By Sofia Marchetti · World Affairs Correspondent
3 min read
AI agents are advancing fast, but Salesforce’s chief AI scientist says their weak grasp of common sense remains a problem for companies that need dependable software. Silvio Savarese told Fortune that businesses should focus less on artificial general intelligence and more on whether AI agents can perform work accurately and consistently.
Savarese, chief scientist at Salesforce AI Research, discussed what former OpenAI researcher and Tesla AI executive Andrej Karpathy has called “jagged intelligence,” according to Fortune. The term describes a gap in current AI systems: models can do difficult tasks, yet still fail at problems that appear straightforward to people.
Fortune cited a familiar river-crossing riddle used in Salesforce research to show the issue. In the version Savarese described, a man must move a fox, a chicken and a sack of corn across a river, and his boat can carry him plus all three items. The minimum solution is one trip, because the stated boat capacity allows everything to travel together.
Salesforce researchers found that a ChatGPT model released last year did not give that answer, according to Savarese’s account to Fortune. Instead, the model offered a longer, traditional solution involving repeated crossings, even though the wording of the riddle made those extra steps unnecessary.
Savarese told Fortune that AI agents need four core abilities: memory, reasoning, interaction with the real world and communication through channels such as text or voice. He said large language models are becoming more capable across many tasks and research uses, but still struggle with reasoning and common sense.
A business-focused benchmark
For companies, Savarese argued, the question should not center on whether an AI system qualifies as artificial general intelligence. He told Fortune that AGI is difficult to define because new tasks can keep shifting the target.
Savarese proposed a different measure: Enterprise General Intelligence, or EGI. Fortune reported that Salesforce defines EGI as AI built for business use: capable, reliable over repeated use and able to work with existing systems, including in complex settings.
Under Savarese’s framework, Fortune reported, AI agents should be evaluated on two axes: whether they can solve complex business problems and whether they can do so consistently. He said the goal for enterprise AI is not proving math theorems or answering science questions, but addressing critical business tasks.
A sales assistant agent, for example, would need to remember earlier actions, factor in prior conversations and outcomes, and produce accurate responses that users can trust, Savarese told Fortune. He said reaching both capability and consistency would amount to achieving EGI.
Controls while agents improve
Savarese also cautioned that AI agents remain unfinished technology, according to Fortune. Salesforce customers using the company’s Agentforce platform can access trust and security filters designed to prevent agents from taking certain actions or performing certain tasks.

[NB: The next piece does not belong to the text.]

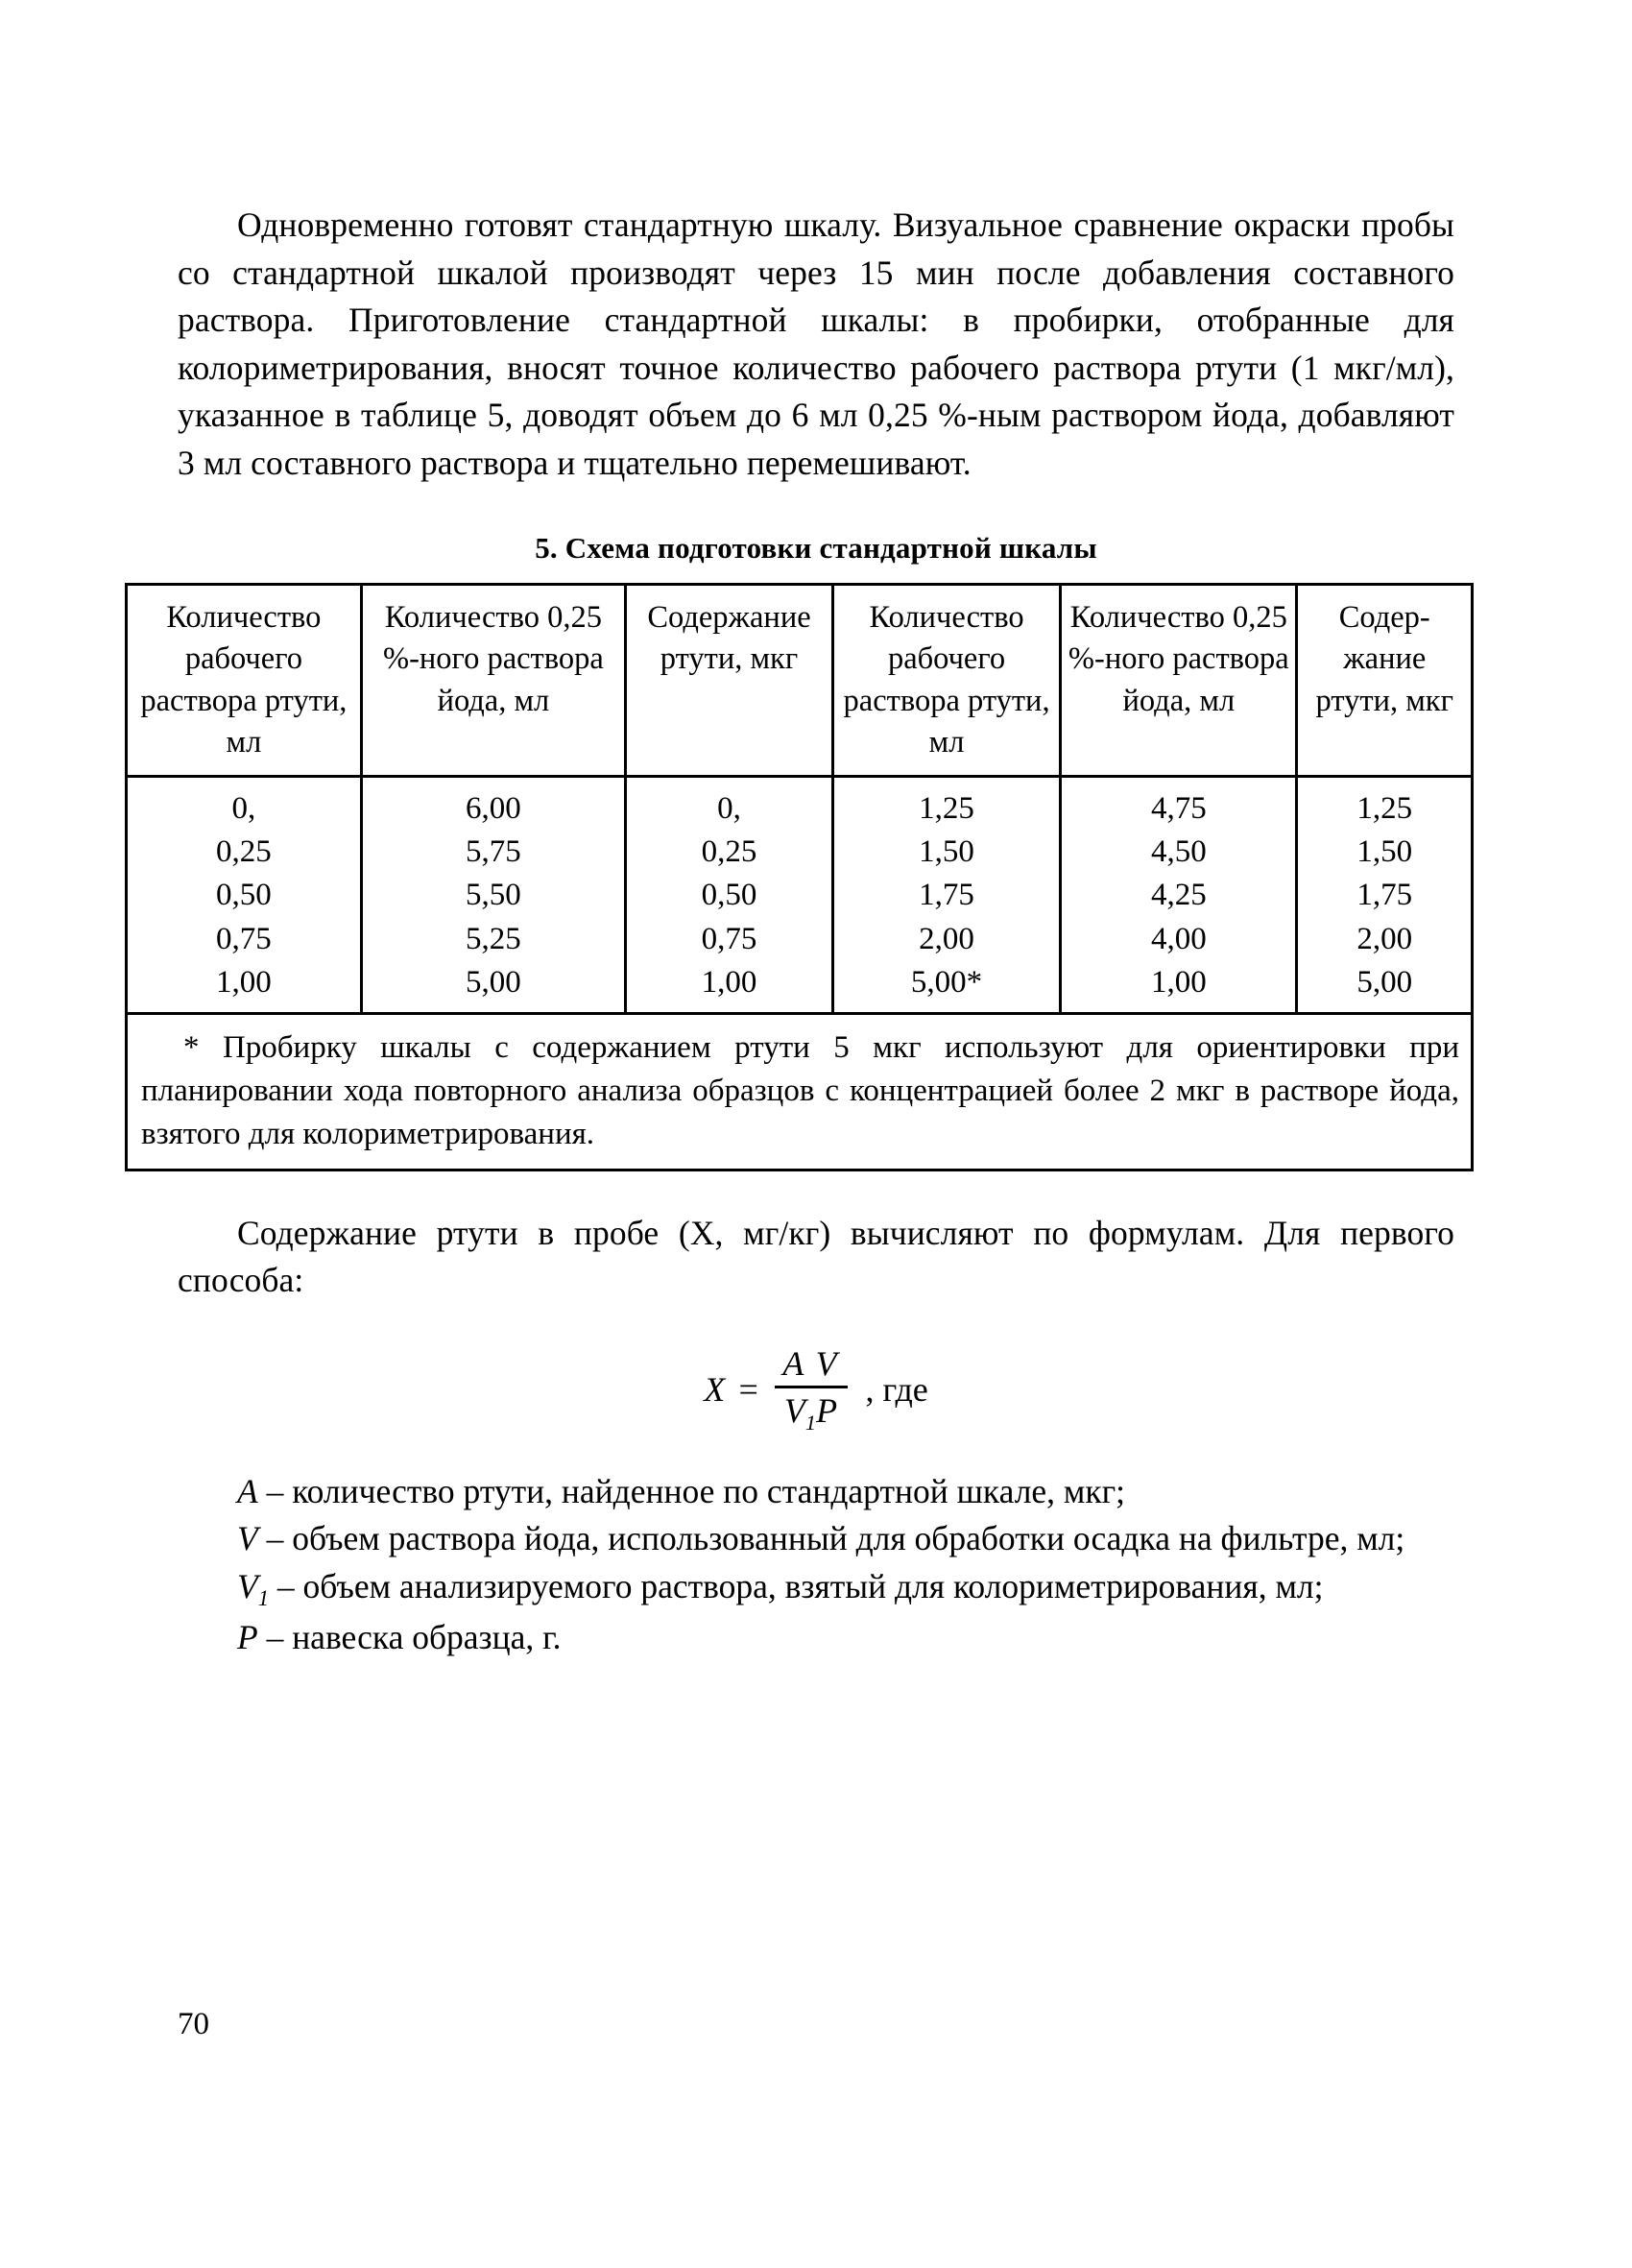 The image size is (1632, 2268). I want to click on formula-where-label: , где, so click(896, 1389).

Salesforce is also researching how to give AI models stronger common-sense abilities at the model level, Savarese told Fortune. The effort reflects a practical concern for businesses: an agent that chooses a needlessly complicated plan can create errors, delays or user distrust, even when it appears powerful on harder benchmarks.
The comments came as companies are pushing AI agents into more workplace uses. Fortune reported in the same newsletter that Anthropic introduced Claude Opus 4 and Claude Sonnet 4, OpenAI announced Stargate UAE, JPMorgan agreed to provide more than $7 billion in financing for companies building an OpenAI data center campus in Abilene, Texas, and Meta introduced a Llama Startup Program for early-stage U.S. startups.
This story draws on original reporting from Fortune.